Sighing wearily, I drop my backpack to the floor and lower myself into the wooden chair. Folding my arms on top of the desk, I drop my head down to rest on top of them and close my eyes.

I’m tired, so fucking tired. The toll I feel every day from pretending to be my sister is both physically and mentally draining. My life has become a constant drone of invisibility, and I don’t know how much longer I can be in a world where no one knows I even exist. I feel like my entire identity has been erased, and I’m starting to wonder if I even know who I am when I’m not posing as Penelope.

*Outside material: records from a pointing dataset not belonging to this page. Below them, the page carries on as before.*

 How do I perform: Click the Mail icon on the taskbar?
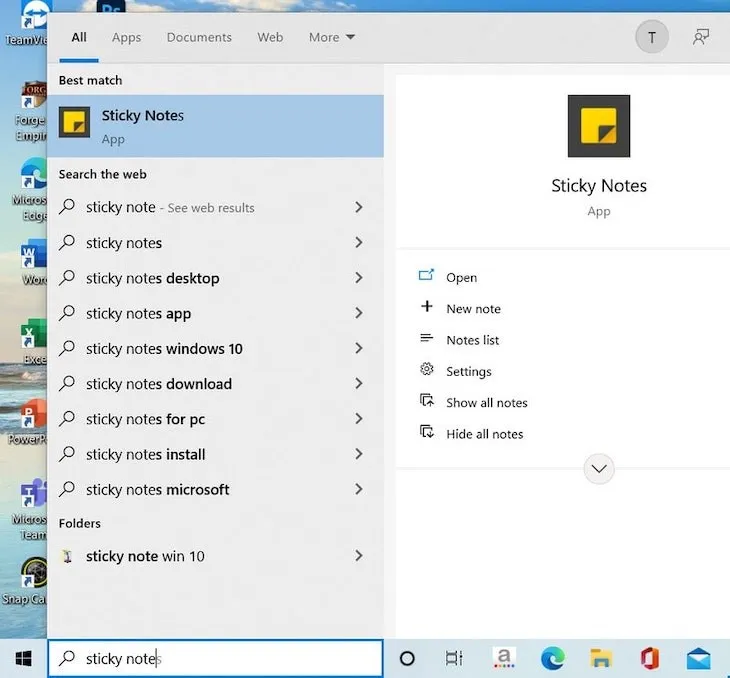(x=698, y=658)
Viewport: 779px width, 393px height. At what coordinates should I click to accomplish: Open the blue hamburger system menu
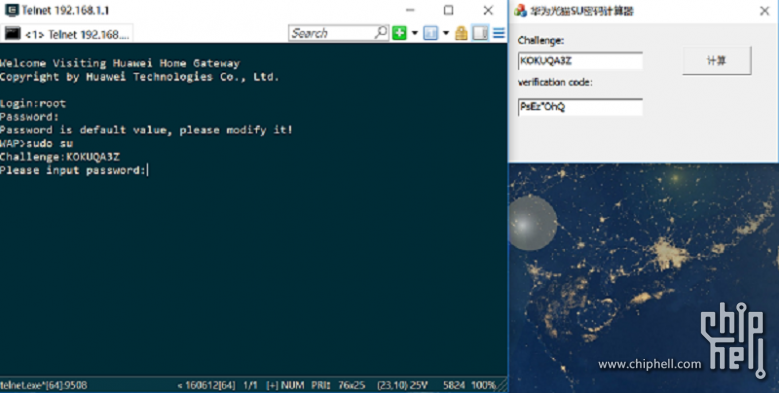click(x=499, y=33)
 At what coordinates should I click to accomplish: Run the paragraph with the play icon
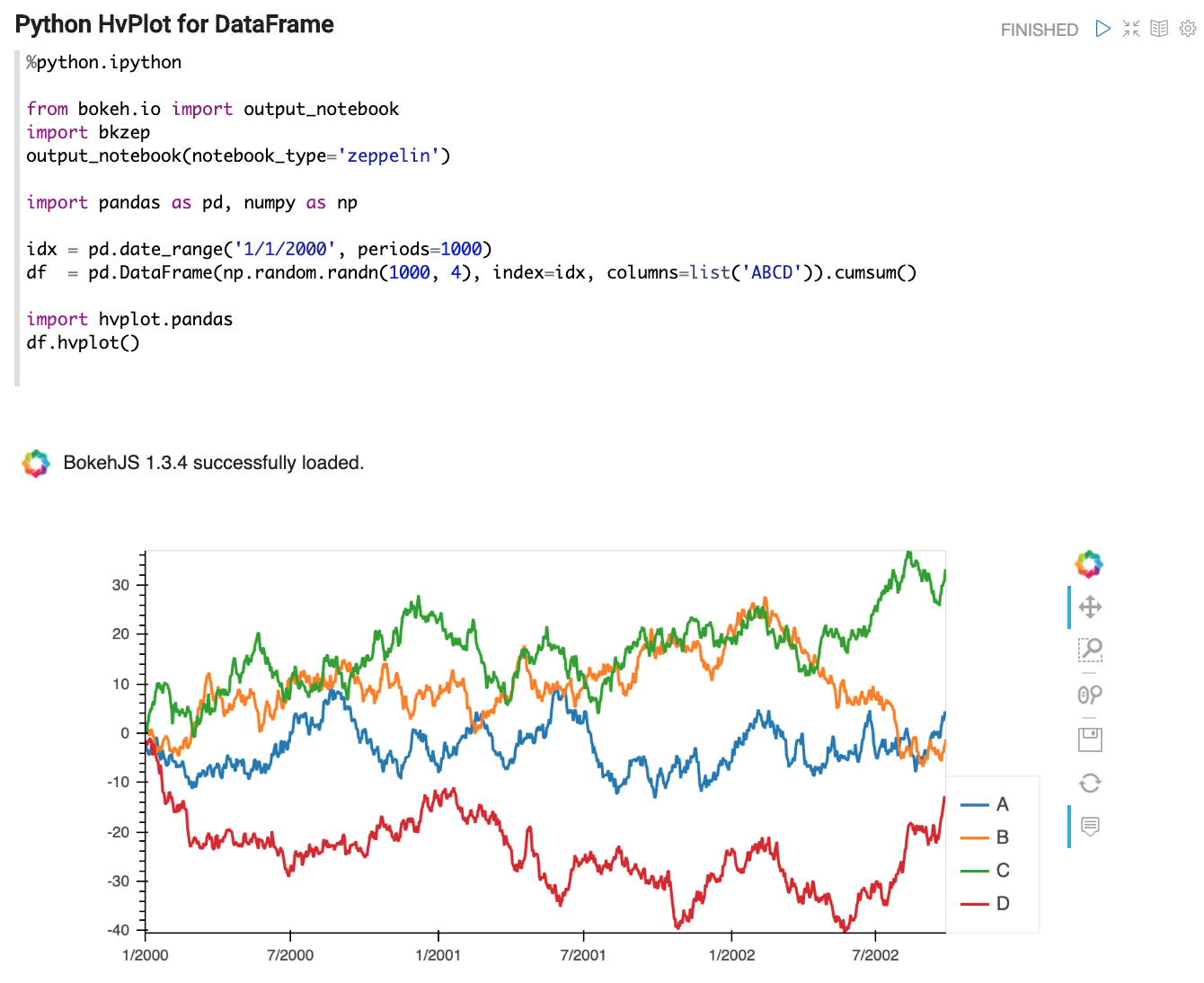coord(1102,29)

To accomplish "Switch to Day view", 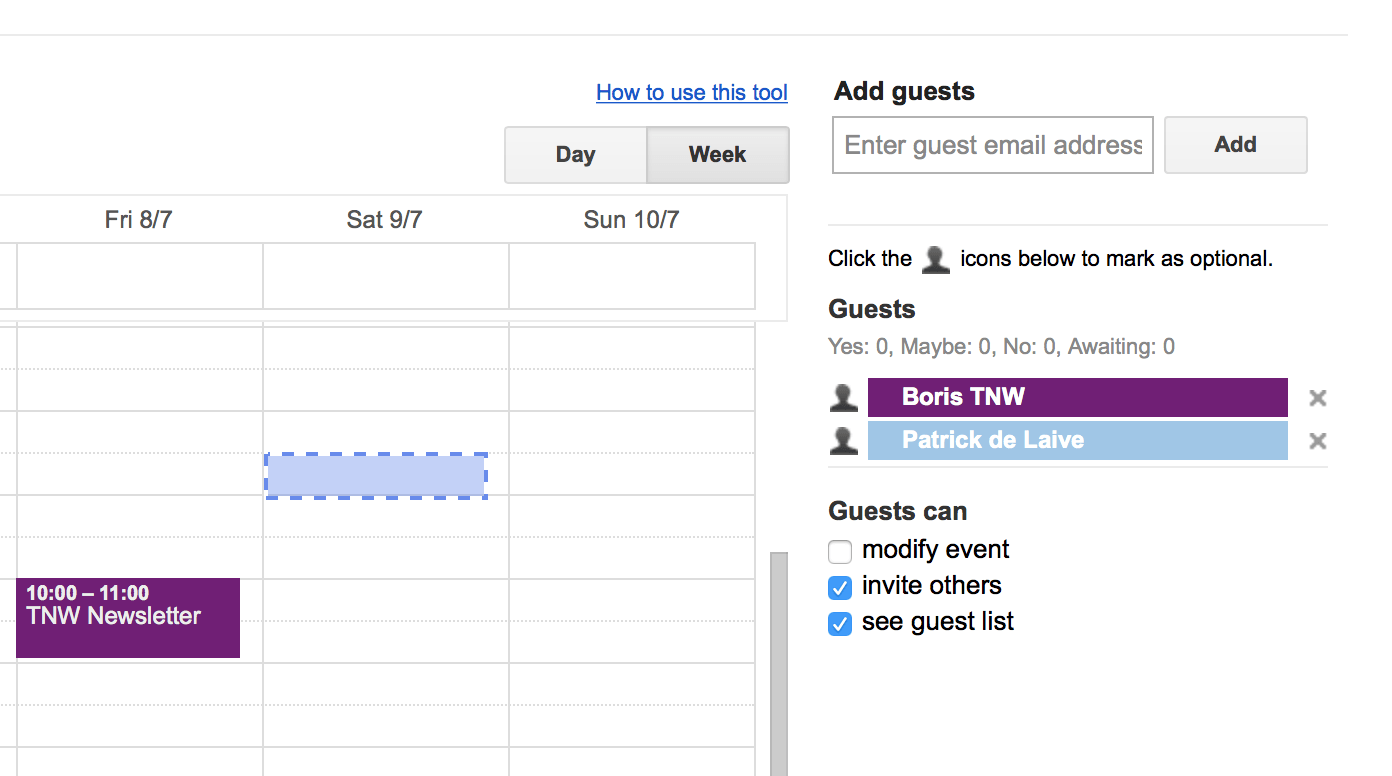I will (x=576, y=155).
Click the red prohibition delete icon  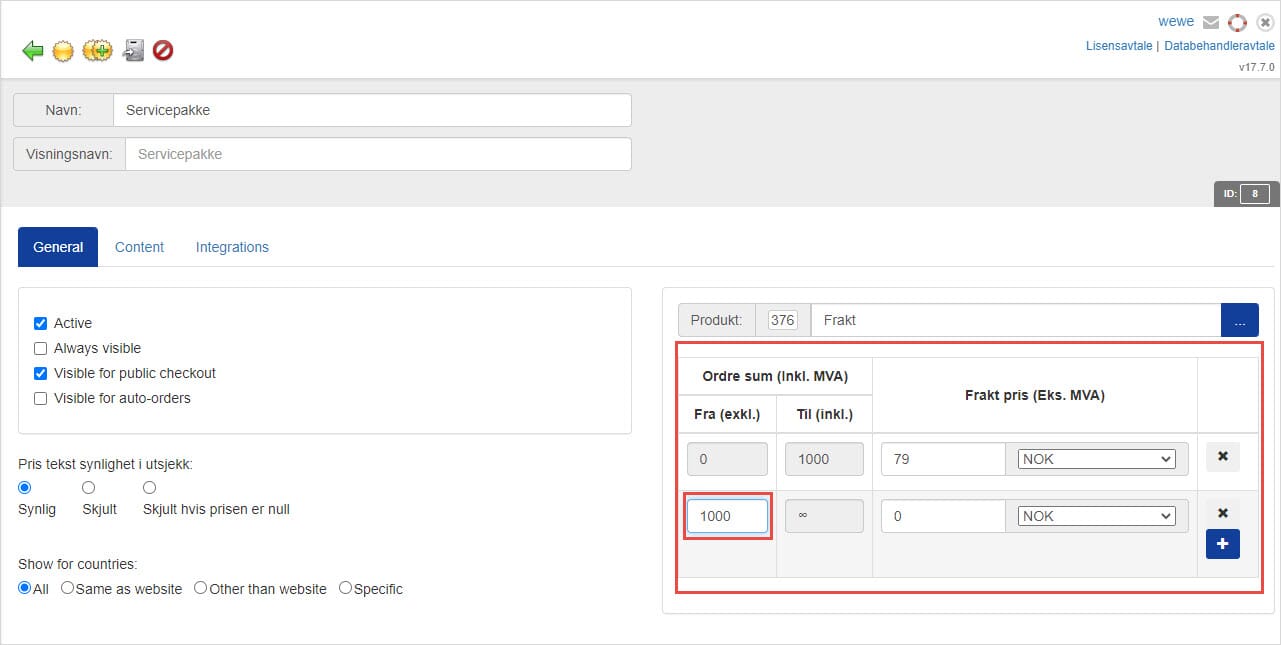pos(163,51)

My hour’s detention passes quicker than I’d like. I don’t want to be here, but I want to go home even less. Our shiny black town car is waiting at the curb when I step outside, and I pad toward it, sliding into the seat when Mark, my driver, opens the door for me.

“How was your day, Miss Izabella?” Mark asks, his Boston accent thick and comfortingly familiar. Mark has been mine and Penelope’s driver for years. He was here before the will, before the money changed everything, and he’s one of the only people who actually gives a crap about me.

“Same old, same old,” I say, not giving him any real details. Mark might be a lovely guy who genuinely cares for me, but I still can’t actually tell him anything real, anything that could be leaked to the press or used to blackmail us.

“Are you going home, or are you joining Miss Penelope and your parents at the Woodsonvilles?” he asks, already knowing what my answer will be.